I am a Licensed Clinical Social Worker in North Carolina and I have been professionally practicing for three years. I recently began my own practice, The Kairos Experience, PLLC to make mental health accessible to more clients and less stressful. I travel to clients' homes for basic, outpatient mental health and provide online telehealth therapy. I see clients as young as three years old and up. I am most skilled at parenting techniques, couple counseling, emotion regulation in small children, and treating individuals with depression and anxiety. I currently have openings for 3-5 couples, 5 small children, and 10 adolescents or adults.
What can clients expect to take away from sessions with you?

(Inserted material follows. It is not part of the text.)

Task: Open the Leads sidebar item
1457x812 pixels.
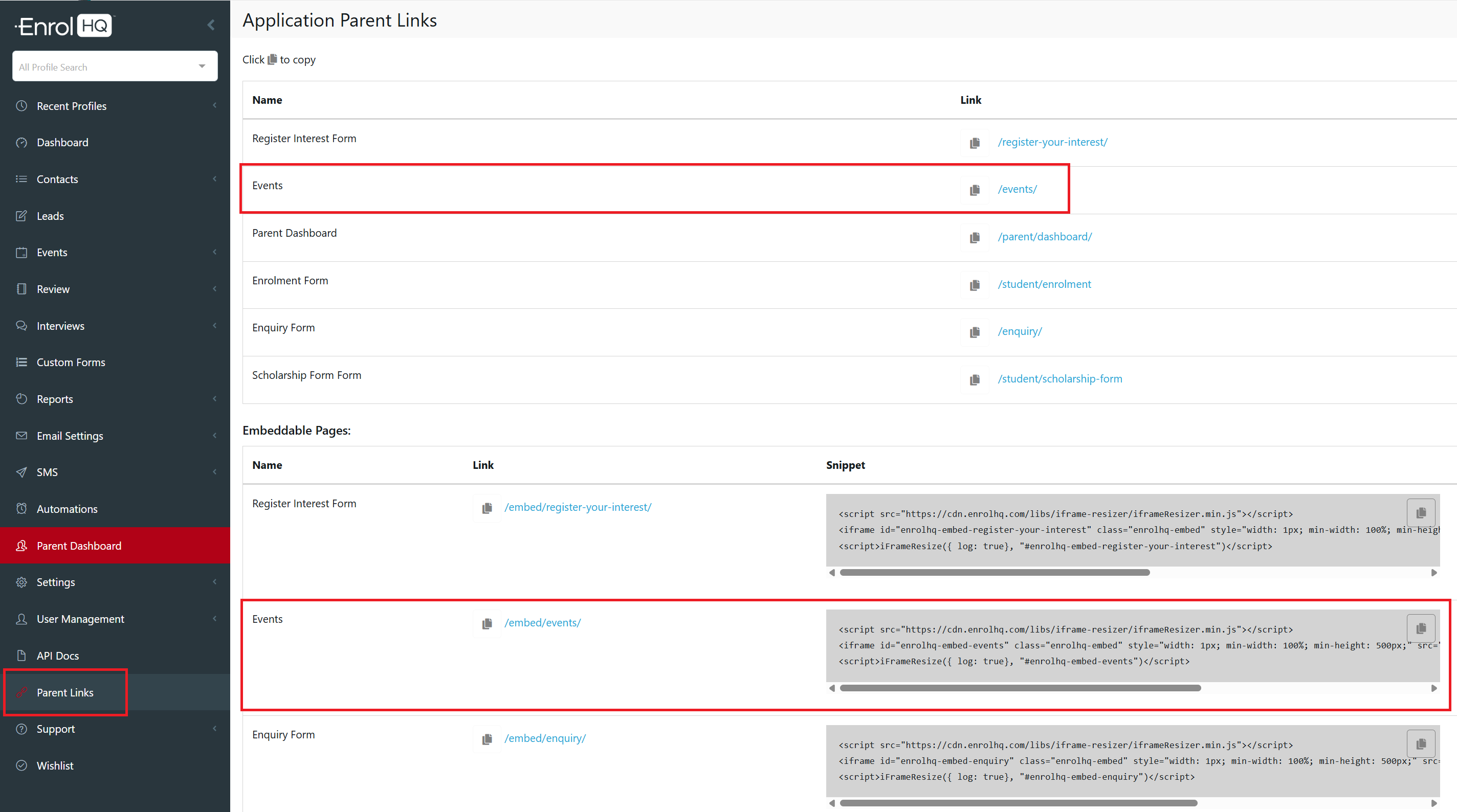Action: (x=50, y=216)
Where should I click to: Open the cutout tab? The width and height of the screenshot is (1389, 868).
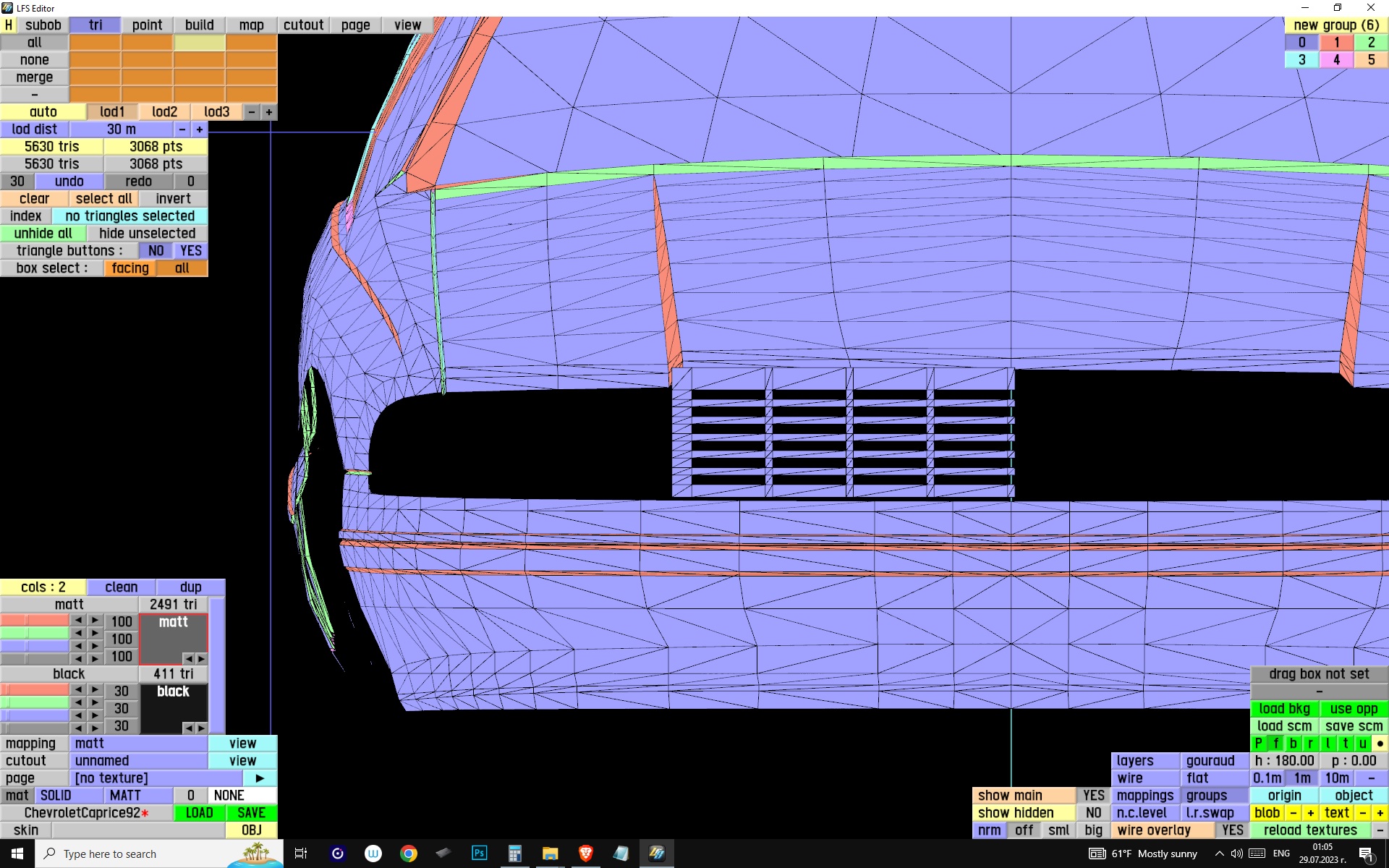coord(303,25)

In our first session, clients can expect to briefly discuss their psychosocial history and complete an assessment. That is, their mental health history, social history, relationship history, childhood experiences, parental relationships, medical history, and etc. so that together we can determine if I am a good "fit" (i.e., a good therapeutic match) for the client. Then we discuss expectations of psychotherapy and the client's needs on the surface. Clients are welcomed to cry, scream, or vent during the first session. In individual counseling, clients receive immediate assistance with any emotional disturbances they are having on the first day, and after this is addressed we develop a routine schedule for meeting. Clients receiving couples counseling can expect a full assessment without intervention in the first session. I do this so that I can get a full picture of the relationship before any intervention is done. Clients will be asked to review their relationship history, current dynamics of the relationship, and discuss the goals of the relationship. Couples will briefly learn the plan and purpose of the Gottman Method and how this treatment can help them strengthen relationship intimacy.

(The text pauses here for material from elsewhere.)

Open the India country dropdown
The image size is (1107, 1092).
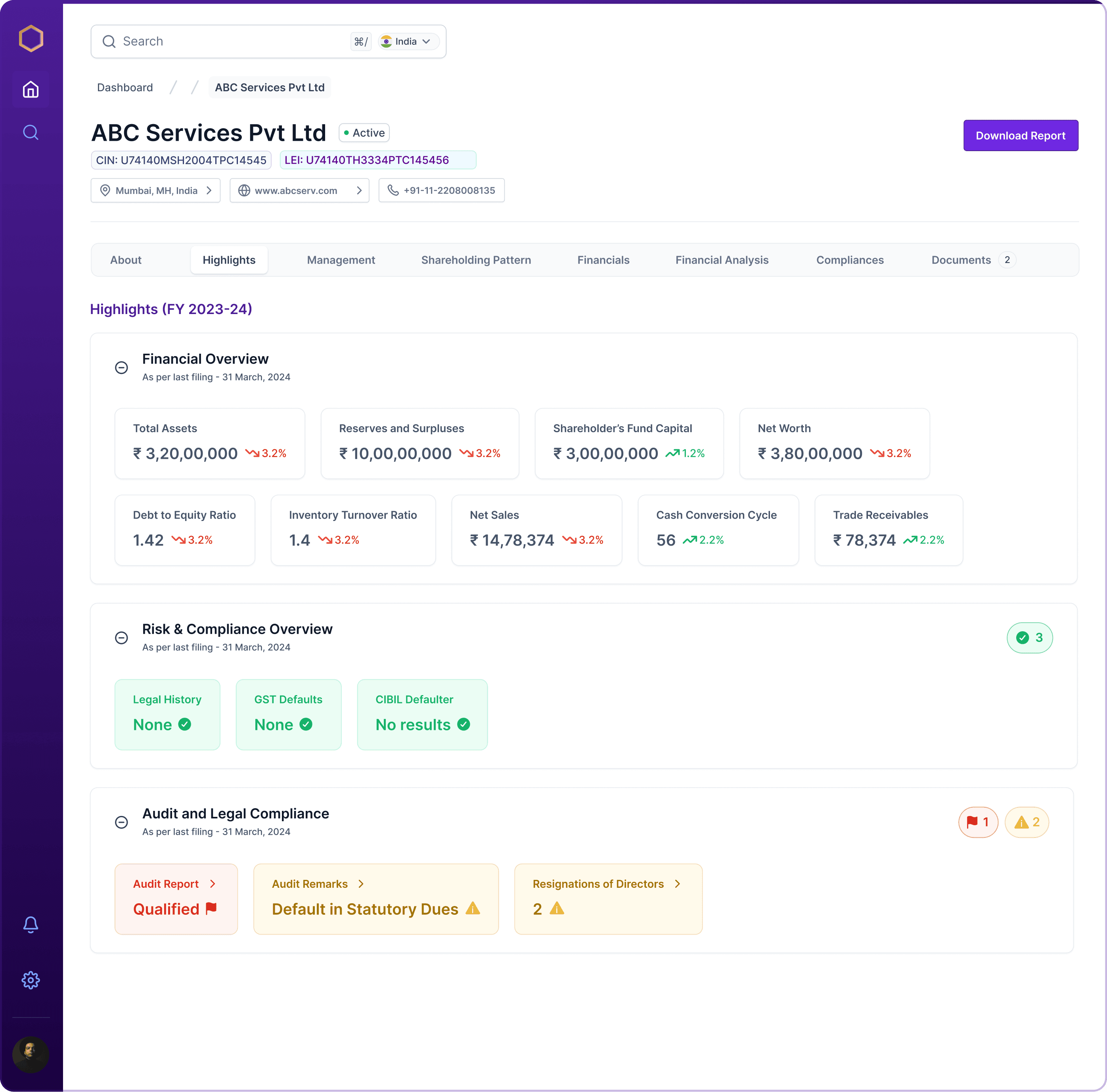pyautogui.click(x=408, y=41)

Explain to clients what areas you feel are your biggest strengths.
Therapy is intuitive for me. I see beyond the mask my client's put on their face and I see them for who they are. I allow my clients to scream if they need to, cry if they need to, and exhale. I have a strong foundation in my faith and if given consent will use this to help assist the client in meeting their therapeutic goals. My own trials and tribulations have prepared me to assist clients right where they are without judgment, but in love regardless of their practices, beliefs, or orientation.